Jennifer Doudna and Samuel Sternberg 2017. A Crack in Creation. The new power to control evolution. London: The Bodley Head, 281 pp.



An easily consumed account of how undirected curiosity-driven research into the bacterial genome and immune systems led to the discovery of CRISPR-Cas9 and the development of that into a cheap, simple (if you are a biochemist) and widely available gene editing system.

The acronym CRISPR stands for clustered regularly interspaced short palindromic repeats. This is a fast-evolving section of bacterial DNA that acts as an immune system against viruses; it is able to adopt the sequence of an attacking virus and can then use this to recognise and destroy similar attacking viruses. Genes at either end of the CRISPR sequence (such as Cas9) and RNA then recognise this sequence in a virus and cut up the virus genome and destroy it. (At the molecular level all this happens very fast.) On pp. 39-85 the authors describe these discoveries in a fascinating and exiting narrative. This is the central part of the book. The authors, who are also leading researchers in the field, go on to describe how this natural immune system in viruses can be used to develop systems now routinely used by researchers to target and edit genes in any organism.

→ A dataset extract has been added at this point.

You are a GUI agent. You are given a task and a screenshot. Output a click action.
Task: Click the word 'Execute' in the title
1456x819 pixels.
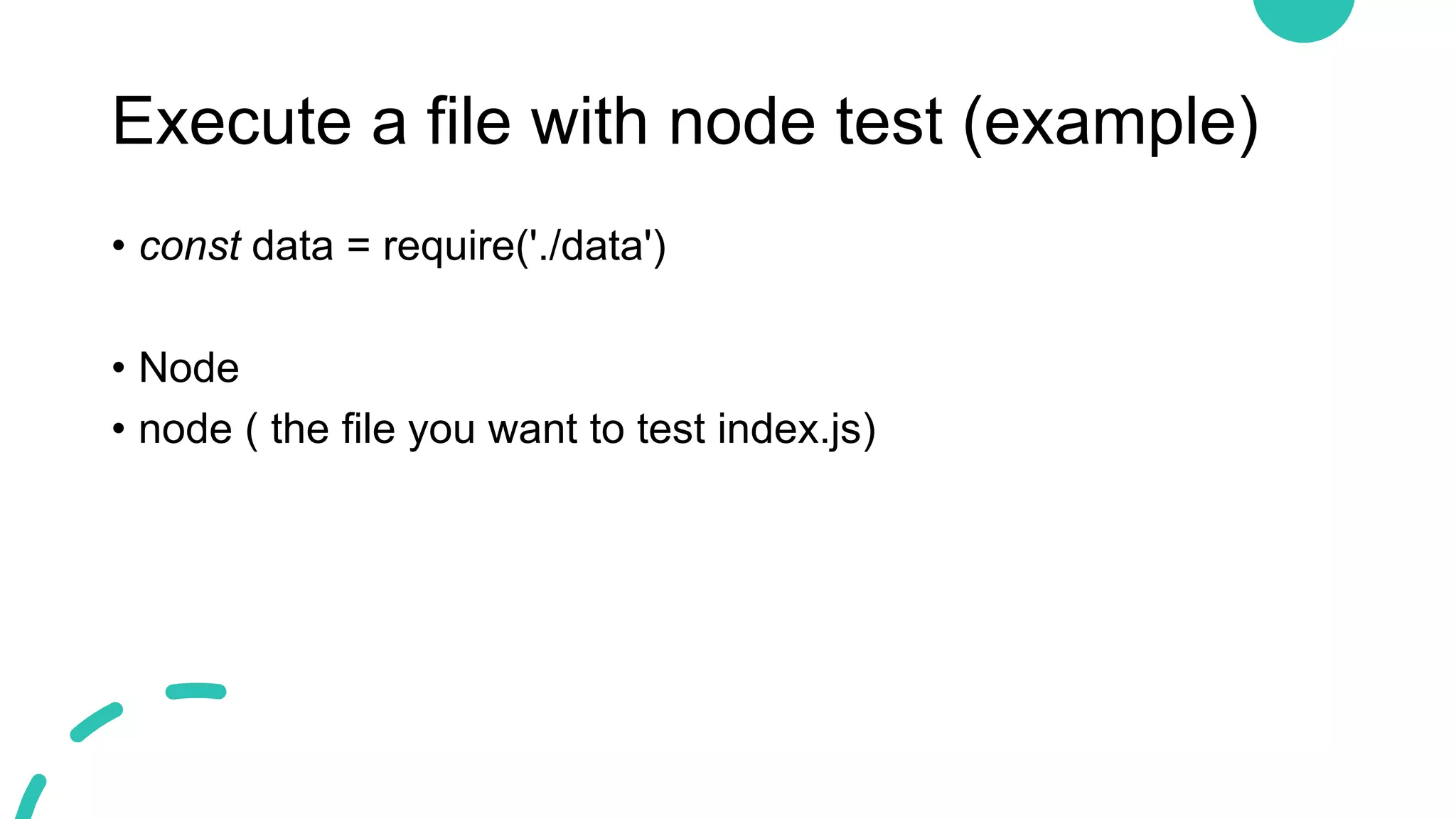(x=232, y=122)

Clearly, Jennifer Doudna is one of the researchers who will soon win a Nobel Prize for this work but the book makes it very clear that there were dozens of researchers who made key discoveries, including discoveries made prior to Doudna’s interest in CRISPR. Doudna admits her role was managing and directing the lab and other collaborators rather than actually doing lab work. Who else will get prizes? No doubt Emmanuelle Charpentier (original collaborator, now competitor). The Nobel Prizes will seem increasingly out of date until they work out a way to acknowledge these large teams more equitably.

To me the book reads a bit too cosy and friendly, to the point of being misleading. In this narrative everyone gets on nicely but it must have been a very higly competitive and stressful time, with several teams racing towards key discoveries once the first and most influential steps had been taken. There must be an account somewhere, or in the making, that is not as sanitised and one-sided as this seems to be.

The last part of the book as about the ethics and social and political implications of the CRISPR-Cas9 revolution. There is nothing here that hasn’t been widely canvassed in the media in the past year or so but the information about the uneven regulatory approach in different countries is a useful summary. But a lot of this is naive and simplistic. The authors seem unable to conceive what seems to me certain: that there will be malicious laborories now, or soon enough, that will try to use CRISPR-Cas9 in terrorism or warfare. At least the world is now much more racially and genetically diverse, so that genetic targetting would now be much more likely to backfire? But CRISPR-Cas9 will also offer defenses (that was the original function) and it seems genetic engineering arms-races are likely to emerge.

There is no bibliography but the endnotes have extensive citations of the original literature. For an introduction to some of the other voices on the topic, the references and further reading section of the Wikipedia page seem to be a good start.